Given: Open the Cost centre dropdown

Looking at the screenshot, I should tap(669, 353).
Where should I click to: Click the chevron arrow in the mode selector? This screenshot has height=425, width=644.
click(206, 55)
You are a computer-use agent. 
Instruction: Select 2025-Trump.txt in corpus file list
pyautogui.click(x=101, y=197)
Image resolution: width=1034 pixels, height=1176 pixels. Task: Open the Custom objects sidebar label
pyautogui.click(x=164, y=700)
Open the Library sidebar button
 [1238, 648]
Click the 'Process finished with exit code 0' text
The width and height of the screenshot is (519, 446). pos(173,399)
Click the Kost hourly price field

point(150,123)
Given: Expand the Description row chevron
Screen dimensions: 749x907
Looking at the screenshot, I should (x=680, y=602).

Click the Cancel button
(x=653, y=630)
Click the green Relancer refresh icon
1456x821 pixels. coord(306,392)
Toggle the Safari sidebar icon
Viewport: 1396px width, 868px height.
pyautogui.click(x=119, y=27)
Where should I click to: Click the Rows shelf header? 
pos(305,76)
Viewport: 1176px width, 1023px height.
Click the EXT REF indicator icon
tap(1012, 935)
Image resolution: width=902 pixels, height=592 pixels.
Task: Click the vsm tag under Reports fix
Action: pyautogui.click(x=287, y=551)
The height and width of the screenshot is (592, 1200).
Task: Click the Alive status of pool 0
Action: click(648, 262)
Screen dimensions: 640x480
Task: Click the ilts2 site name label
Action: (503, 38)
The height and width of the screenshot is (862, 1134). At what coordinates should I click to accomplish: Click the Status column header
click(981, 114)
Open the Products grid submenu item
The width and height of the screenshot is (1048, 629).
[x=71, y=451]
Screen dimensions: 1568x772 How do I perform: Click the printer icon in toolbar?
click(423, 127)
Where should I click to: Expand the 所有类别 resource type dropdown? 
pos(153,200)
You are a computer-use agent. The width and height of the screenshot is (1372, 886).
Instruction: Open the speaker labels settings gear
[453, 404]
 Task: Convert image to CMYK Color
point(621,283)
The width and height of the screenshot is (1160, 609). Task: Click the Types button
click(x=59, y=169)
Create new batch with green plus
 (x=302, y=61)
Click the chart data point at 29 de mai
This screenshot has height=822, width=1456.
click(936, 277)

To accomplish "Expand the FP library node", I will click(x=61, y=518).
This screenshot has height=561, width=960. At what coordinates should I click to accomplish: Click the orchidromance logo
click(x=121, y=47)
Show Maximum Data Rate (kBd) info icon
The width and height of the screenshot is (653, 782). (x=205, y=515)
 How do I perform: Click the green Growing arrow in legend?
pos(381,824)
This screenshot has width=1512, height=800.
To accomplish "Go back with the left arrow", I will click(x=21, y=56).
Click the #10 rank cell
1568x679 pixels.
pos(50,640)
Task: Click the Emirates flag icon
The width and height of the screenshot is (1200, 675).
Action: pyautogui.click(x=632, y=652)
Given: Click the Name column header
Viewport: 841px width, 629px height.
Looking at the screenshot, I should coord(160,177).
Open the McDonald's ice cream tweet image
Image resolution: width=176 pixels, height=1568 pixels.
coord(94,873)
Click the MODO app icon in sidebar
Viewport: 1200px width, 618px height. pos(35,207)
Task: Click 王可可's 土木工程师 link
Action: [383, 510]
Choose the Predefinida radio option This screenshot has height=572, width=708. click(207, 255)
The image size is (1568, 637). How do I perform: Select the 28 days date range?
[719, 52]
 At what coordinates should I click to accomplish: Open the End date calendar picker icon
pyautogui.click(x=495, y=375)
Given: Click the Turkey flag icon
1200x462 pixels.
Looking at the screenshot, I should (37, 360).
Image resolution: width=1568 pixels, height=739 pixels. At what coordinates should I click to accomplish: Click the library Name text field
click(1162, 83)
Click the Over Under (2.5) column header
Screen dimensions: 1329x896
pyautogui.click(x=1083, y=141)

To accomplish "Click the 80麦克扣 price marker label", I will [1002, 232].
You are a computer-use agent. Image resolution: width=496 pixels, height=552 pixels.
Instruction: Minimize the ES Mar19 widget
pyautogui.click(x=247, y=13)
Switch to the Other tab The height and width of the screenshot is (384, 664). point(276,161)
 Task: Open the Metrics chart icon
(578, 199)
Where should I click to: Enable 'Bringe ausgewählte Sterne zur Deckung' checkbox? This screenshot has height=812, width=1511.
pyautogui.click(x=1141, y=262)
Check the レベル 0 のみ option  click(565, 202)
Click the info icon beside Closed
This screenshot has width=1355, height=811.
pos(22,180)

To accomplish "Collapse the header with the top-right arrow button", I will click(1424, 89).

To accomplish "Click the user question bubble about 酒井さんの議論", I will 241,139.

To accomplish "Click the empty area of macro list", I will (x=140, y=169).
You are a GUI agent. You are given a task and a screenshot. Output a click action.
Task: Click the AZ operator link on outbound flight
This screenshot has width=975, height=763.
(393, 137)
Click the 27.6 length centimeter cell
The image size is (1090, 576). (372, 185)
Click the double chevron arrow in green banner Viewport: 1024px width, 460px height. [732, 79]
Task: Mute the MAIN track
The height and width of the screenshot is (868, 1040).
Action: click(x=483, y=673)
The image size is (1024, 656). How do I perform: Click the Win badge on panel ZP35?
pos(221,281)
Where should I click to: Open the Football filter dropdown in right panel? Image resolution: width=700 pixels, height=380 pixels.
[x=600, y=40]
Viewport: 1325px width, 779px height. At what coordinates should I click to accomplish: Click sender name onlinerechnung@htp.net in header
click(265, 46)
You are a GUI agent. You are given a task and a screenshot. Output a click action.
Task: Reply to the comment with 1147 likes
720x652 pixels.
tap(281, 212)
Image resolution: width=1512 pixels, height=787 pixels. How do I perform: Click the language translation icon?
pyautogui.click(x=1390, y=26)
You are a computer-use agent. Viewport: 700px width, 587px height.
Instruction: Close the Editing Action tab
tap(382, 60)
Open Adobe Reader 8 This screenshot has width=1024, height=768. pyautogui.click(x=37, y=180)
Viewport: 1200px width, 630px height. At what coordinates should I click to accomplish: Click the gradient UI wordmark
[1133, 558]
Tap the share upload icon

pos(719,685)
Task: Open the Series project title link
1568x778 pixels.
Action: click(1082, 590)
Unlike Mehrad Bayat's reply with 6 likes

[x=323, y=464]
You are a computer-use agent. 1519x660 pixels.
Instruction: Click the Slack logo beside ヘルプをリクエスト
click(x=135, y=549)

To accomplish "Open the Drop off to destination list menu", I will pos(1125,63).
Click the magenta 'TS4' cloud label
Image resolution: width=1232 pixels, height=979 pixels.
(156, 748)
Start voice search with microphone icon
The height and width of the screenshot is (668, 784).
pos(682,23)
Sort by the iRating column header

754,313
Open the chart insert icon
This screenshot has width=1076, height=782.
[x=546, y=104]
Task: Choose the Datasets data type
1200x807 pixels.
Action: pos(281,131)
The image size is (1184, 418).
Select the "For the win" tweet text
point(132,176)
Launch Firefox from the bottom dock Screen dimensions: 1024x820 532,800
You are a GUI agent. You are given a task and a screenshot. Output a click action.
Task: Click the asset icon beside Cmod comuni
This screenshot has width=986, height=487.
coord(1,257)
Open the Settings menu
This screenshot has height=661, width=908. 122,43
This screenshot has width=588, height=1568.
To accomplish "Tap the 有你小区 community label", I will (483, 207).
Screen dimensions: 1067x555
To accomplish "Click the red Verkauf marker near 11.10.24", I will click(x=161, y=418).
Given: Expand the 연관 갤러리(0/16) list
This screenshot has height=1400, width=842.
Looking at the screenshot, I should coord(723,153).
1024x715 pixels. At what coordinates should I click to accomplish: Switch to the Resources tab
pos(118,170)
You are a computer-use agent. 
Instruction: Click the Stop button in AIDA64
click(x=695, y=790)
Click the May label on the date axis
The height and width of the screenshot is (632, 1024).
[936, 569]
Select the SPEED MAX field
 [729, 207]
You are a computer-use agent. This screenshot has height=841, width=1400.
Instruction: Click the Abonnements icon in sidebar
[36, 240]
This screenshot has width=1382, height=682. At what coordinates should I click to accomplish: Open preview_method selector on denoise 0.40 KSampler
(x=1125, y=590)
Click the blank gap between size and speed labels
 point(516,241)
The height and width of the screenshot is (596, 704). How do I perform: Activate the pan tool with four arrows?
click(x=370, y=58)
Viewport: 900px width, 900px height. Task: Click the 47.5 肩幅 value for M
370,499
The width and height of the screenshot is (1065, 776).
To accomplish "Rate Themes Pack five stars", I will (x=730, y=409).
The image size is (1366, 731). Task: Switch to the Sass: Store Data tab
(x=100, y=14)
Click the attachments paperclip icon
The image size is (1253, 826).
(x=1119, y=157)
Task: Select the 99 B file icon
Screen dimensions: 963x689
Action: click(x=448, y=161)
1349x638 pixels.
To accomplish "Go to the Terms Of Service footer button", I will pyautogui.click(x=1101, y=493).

----

→ Description of the task:
Lines holding "computer" in the material above are to be reported.

→ Exercise response:
You are a computer-use agent. 
You are a computer-use agent. The width and height of the screenshot is (1372, 886).
You are a computer-use agent. Image resolution: width=496 pixels, height=552 pixels.
You are a computer-use agent. Viewport: 700px width, 587px height.
You are a computer-use agent. 1519x660 pixels.
You are a computer-use agent. 
You are a computer-use agent. This screenshot has height=841, width=1400.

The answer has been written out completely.